Friday, 3 March 2017
Health - duty of care
Lent - Day 3
I see health and the trajectory of our lives - which all have to end in death - in the following metaphor: the glider. Every glider flight has to end back on the ground. But but every glider flight has a different profile. In some cases, when the tow-rope is dropped, the glider pilot will catch a thermal and will soar to great heights before gently descending on a long and shallow trajectory. In other cases, the glider pilot will not be so lucky and the flight will end quickly.
In each case, it's a question of managing decline. Once you've passed your physical peak, you will never return there. All you can do henceforth is to consciously work on making that glidepath as gradual as possible. But the starting points for that decline can be very different.
Some of us are blessed with great luck; others, sadly, are not.
But whether you've inherited healthy genes or not, there is much that all of us can do knowingly to make the most of that health capital so we can extend the trajectory. Essentially, this revolves around diet and exercise. But also around attitude and will. However close to the ground you are, the power of a positive mind will keep you aloft longer than the person who's admitted defeat. Stubborn resilience and a reason to keep on going - the children/grandchildren, the art, the science - if we are the creative type, there's always an answer to why wake up in the morning.

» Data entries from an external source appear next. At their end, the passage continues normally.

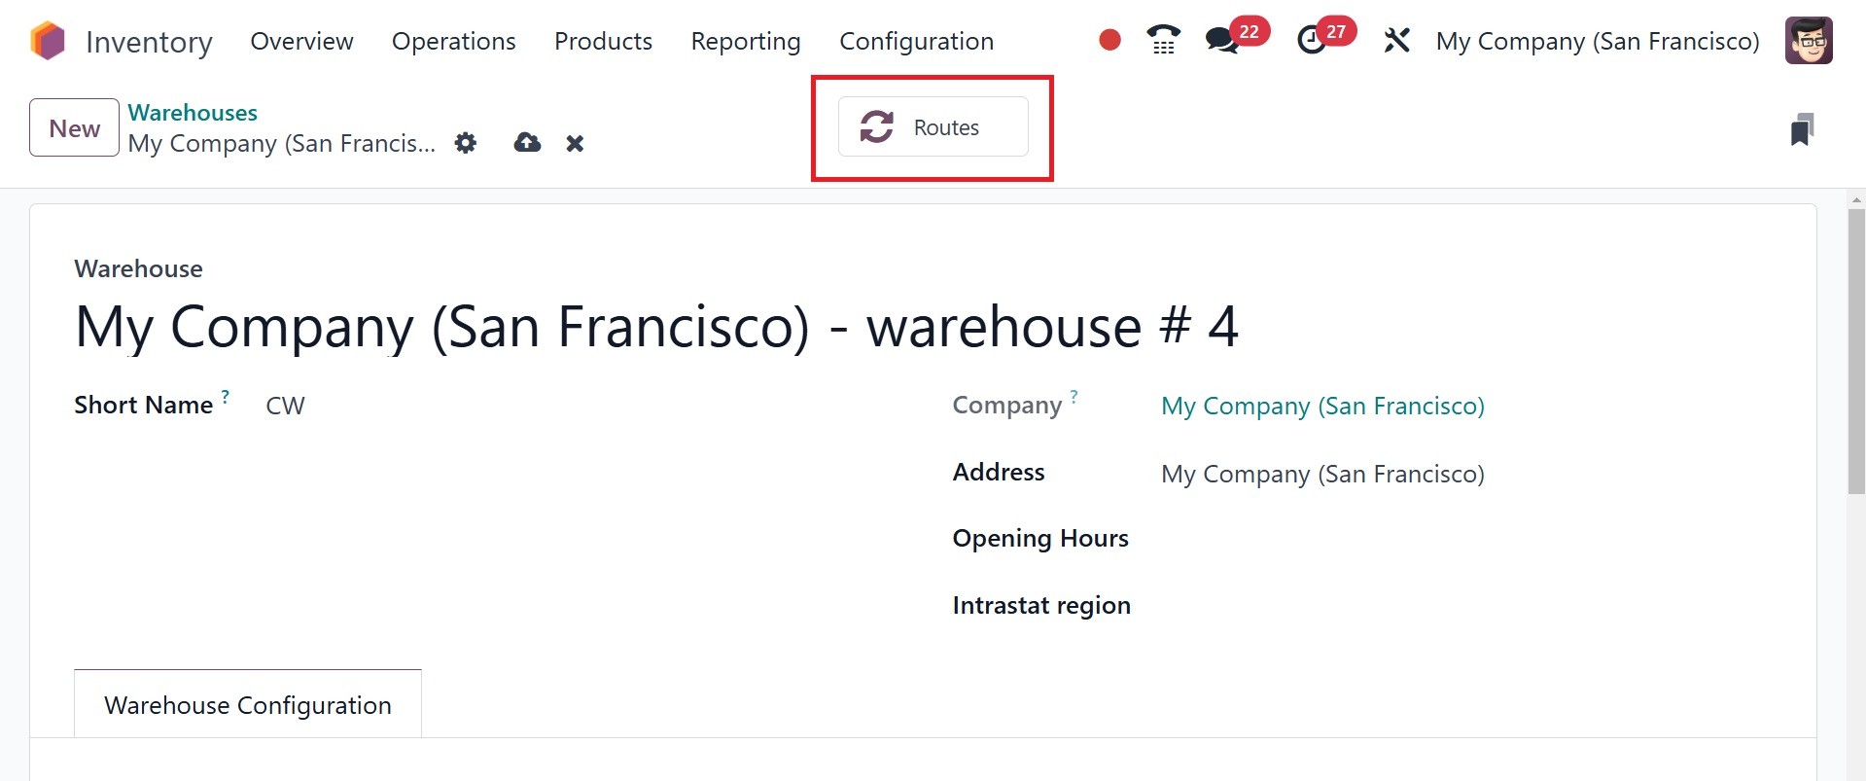
Task: Open the VoIP phone icon
Action: (x=1163, y=40)
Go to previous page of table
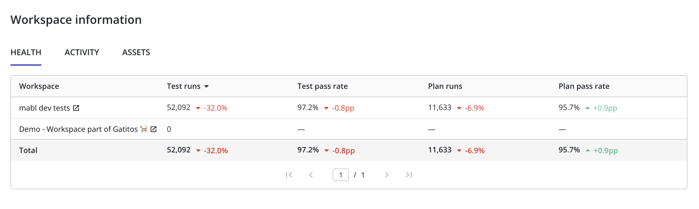Image resolution: width=699 pixels, height=209 pixels. [x=311, y=175]
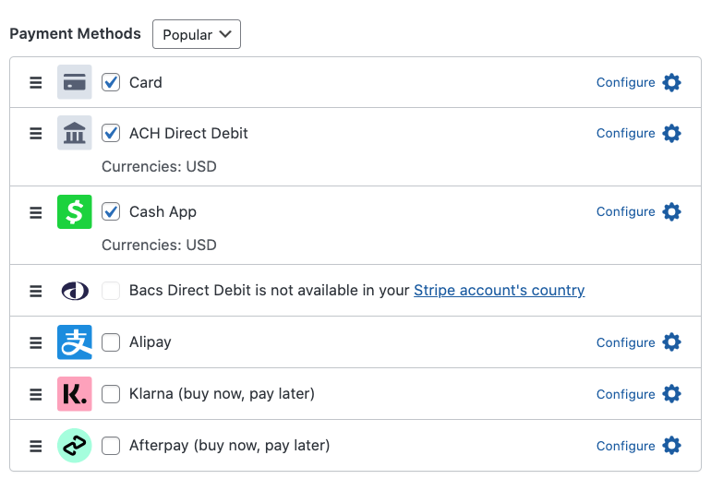Click the green Cash App logo icon

point(75,211)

Earlier on in life, before the onset of thoughts of mortality, we tended to take less care of ourselves. I say this in the past tense, because the young people in their 20s and early 30s that I work with are far more health-conscious than my colleagues and I were when we were that age. When I started work, some people smoked at their desk; many would have a lunchtime drink; very few visited the gym or watched what they ate.
Among the better-educated young today, healthy living is not a fad but a conscious choice to invest in that health capital for later life. Below: a very simplistic, purely illustrative, model. The horizontal axis is human lifespan starting from an assumed biological highpoint of optimal physiological functioning; the vertical axis is health capital (a mix of physical and mental well-being); it's the glider's altitude in my starting metaphor. Taking good care of your health will extend your lifespan to the maximum that your inherited genes have predetermined.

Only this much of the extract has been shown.